En 2018, le réalisateur japonais Kazuhiro Soda se rend à Ushimado, un petit village de la mer intérieure de Seto au Japon. C’est là qu’il tourne Inland Sea, un documentaire de deux heures qui se présente comme un « film d’observation ». Kazuhiro Soda filme ce qui est en train de disparaître : une vieille génération qui vit de la tradition de la pêche et qui doit désormais faire face aux contraintes économiques et environnementales, à l’isolement et la solitude.

Ce film est actuellement disponible sur UniversCiné à l'adresse : https://www.universcine.com/films/inland-sea

Kazuhiro Soda parvient à faire du documentaire un art de l’observation pure et simple. Le réalisateur japonais endosse le rôle de témoin silencieux, n’ajoutant à son film ni commentaires ni musique. Sa caméra, sans cesse en mouvement, est un médium pour créer des relations particulières avec les gens qu’il filme, qu’il suit, qu’il scrute. Les portraits des habitants se succèdent, entre gros plans sur les visages mélancoliques, les mains vieillies par le temps et le travail, et les discussions sur l’activité qui fait vivre le village : le commerce du poisson. Wai, un pêcheur octogénaire courbé qui n’entend plus très bien, s’en va travailler tous les jours, parfois la nuit. Il fabrique lui-même les filets et veut continuer à pêcher jusqu’à ses 90 ans. Kazuhiro Soda filme avec minutie et patience le travail du courageux et touchant pêcheur, s’intéressant aux moindres détails, dans une démarche presque anthropologique, et le suit jusqu’à la vente au petit matin.
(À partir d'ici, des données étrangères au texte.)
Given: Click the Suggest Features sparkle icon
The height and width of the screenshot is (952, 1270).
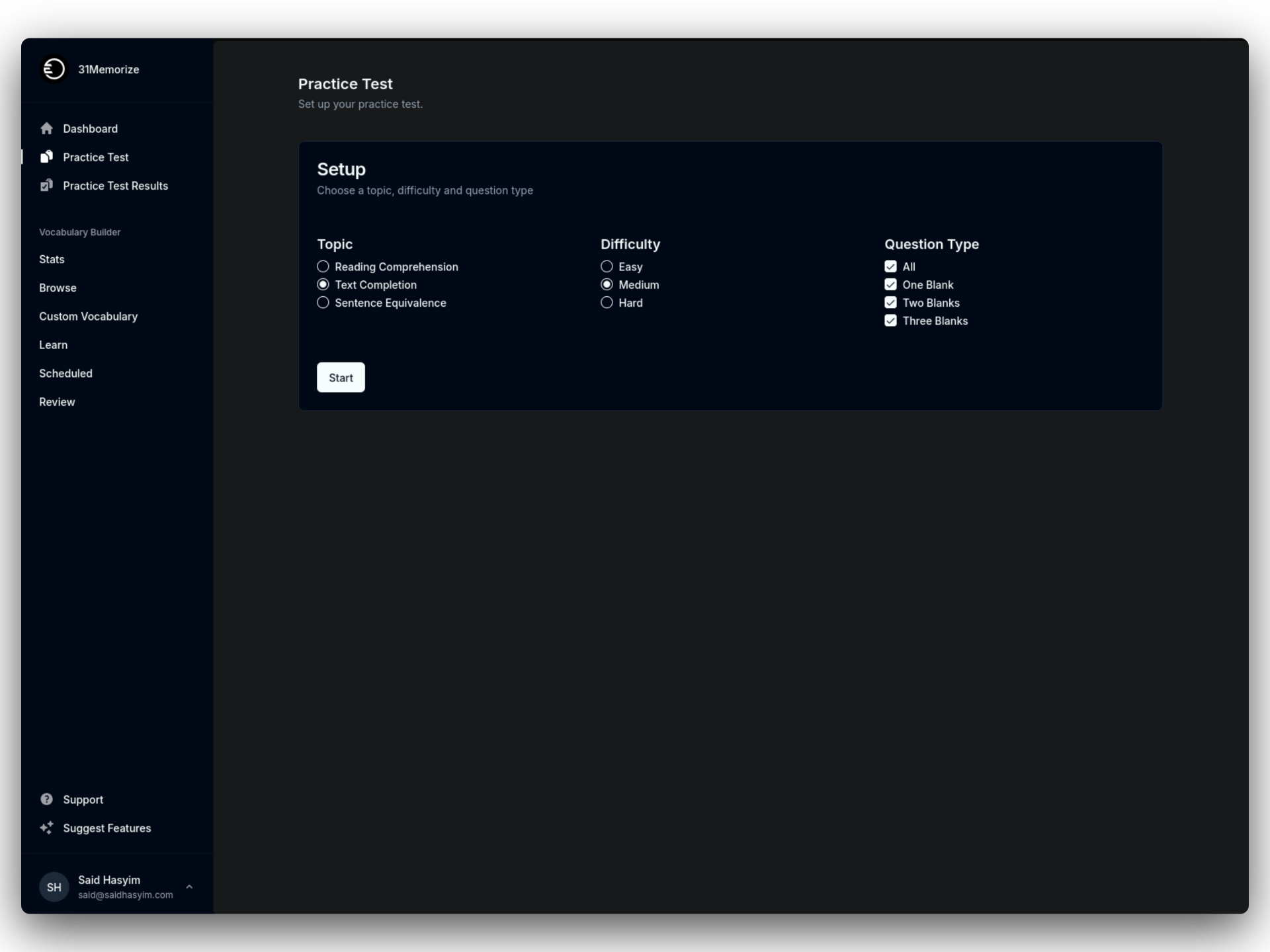Looking at the screenshot, I should pyautogui.click(x=46, y=828).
Ensuite, le voici aux côtés de Madame Koso, qui livre le poisson aux habitants du village, et échange avec lui sur la vieillesse, le « troisième-âge », et la fuite irrémédiable du temps.

Cette promenade dans le village se fait poésie de la vieillesse, renforcée par l’utilisation du noir et blanc, qui vient donner une teinte mélancolique à l’image et accentuer les contrastes. Le portrait de cette génération, née après la Seconde Guerre mondiale, révèle ainsi le déclin de tout un monde de traditions en raison de bouleversements économiques et sociaux, et qui se retrouve piégé dans une immense solitude. C’est le cas de Kumi, une vieille femme qui vit sur l’île depuis qu’elle a 4 ans et qui ne sait pas d’où elle vient ayant été adoptée. Toute sa famille est morte désormais, à l’exception d’un fils qu’elle ne voit plus et qui lui a été « enlevé » par l’État, raconte-t-elle, sous prétexte qu’elle ne pouvait plus s’en occuper. La caméra de Kazuhiro Soda se laisse guider par ses mots et ses allées et venues, pour petit à petit dresser un portrait complexe et émouvant du personnage. « Je pense encore au suicide, à quoi bon vivre ? », dit-elle, semblant se résigner à l’indifférence du monde dans lequel elle vit depuis qu’elle n’a plus son fils auprès d’elle. Son désespoir n’a d’égal que son courage. Malgré tout, elle parvient à sourire et montre un enthousiasme énergique face à la caméra, attachée à faire découvrir son village et ses traditions.

Le village est calme et silencieux, et de nombreuses maisons le long de la plage sont désormais vides. « Tout le monde est mort », annonce Kumi. En effet, ici, la mort prend petit à petit le dessus, et seuls des chats errants viennent peupler les rues désertes. Kazuhiro Soda semble fasciné par ces chats, les filmant avec une obsession proche de celle de Chris Marker dans Sans Soleil. Le chat, parce que son regard est une énigme, exprime le mystère, l’altérité et la fascination, tout comme ce petit village et le Japon tout entier. Il est ici un simple visiteur, un flâneur et voyageur, témoin d’un monde qui disparaît.

Le réalisateur japonais travaille son film dans la durée. Le rythme lent accompagne la vieillesse et la lente et silencieuse agonie d’une génération, dans une poésie descriptive et mélancolique. Les différents personnages ont une grâce énergique malgré leur vieil âge, et Kazuhiro Soda leur rend hommage en recueillant leurs témoignages et une partie de leur vie grâce à son observation juste et curieuse, pour les fixer dans le temps par le biais du cinéma. Inland Sea est un poème sur la vieillesse, un regard ému qui tente de retenir ce qui a déjà presque disparu.